Examine each line of the data. Copy the line if it includes the word "link".

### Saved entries
§

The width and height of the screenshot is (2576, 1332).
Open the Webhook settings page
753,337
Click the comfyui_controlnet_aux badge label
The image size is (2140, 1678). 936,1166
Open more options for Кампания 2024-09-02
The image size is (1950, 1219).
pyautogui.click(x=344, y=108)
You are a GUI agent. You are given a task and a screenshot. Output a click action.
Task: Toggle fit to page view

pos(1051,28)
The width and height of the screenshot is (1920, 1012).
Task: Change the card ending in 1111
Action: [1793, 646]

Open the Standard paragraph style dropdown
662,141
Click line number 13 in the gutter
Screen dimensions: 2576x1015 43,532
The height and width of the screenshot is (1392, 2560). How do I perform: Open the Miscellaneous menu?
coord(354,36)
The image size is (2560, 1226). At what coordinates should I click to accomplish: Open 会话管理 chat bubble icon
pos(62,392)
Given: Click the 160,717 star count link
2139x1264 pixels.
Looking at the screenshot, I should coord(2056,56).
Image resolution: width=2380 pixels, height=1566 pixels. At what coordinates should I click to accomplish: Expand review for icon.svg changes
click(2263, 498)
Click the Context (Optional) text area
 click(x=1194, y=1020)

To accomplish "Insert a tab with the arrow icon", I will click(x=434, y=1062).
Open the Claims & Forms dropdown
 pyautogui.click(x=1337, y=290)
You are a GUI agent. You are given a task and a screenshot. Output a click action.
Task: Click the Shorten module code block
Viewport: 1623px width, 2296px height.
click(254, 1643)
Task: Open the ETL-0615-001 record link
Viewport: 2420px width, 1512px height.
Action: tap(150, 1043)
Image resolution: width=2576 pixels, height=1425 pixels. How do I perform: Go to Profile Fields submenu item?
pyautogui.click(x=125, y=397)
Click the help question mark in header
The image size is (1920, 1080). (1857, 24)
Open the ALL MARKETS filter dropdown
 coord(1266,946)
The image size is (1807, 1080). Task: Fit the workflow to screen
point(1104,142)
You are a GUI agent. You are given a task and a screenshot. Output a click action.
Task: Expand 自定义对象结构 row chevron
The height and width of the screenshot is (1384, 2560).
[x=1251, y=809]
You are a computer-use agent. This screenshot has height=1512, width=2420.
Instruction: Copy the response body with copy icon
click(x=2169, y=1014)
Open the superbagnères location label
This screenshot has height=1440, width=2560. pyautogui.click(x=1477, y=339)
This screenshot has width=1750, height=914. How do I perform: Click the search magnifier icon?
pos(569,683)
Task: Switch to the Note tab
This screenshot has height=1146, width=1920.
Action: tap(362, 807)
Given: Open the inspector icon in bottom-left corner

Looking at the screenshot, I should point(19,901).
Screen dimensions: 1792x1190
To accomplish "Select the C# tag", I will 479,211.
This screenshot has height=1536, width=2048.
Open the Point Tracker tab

§

### Solution
Given: Click the 160,717 star count link
Task: Open the ETL-0615-001 record link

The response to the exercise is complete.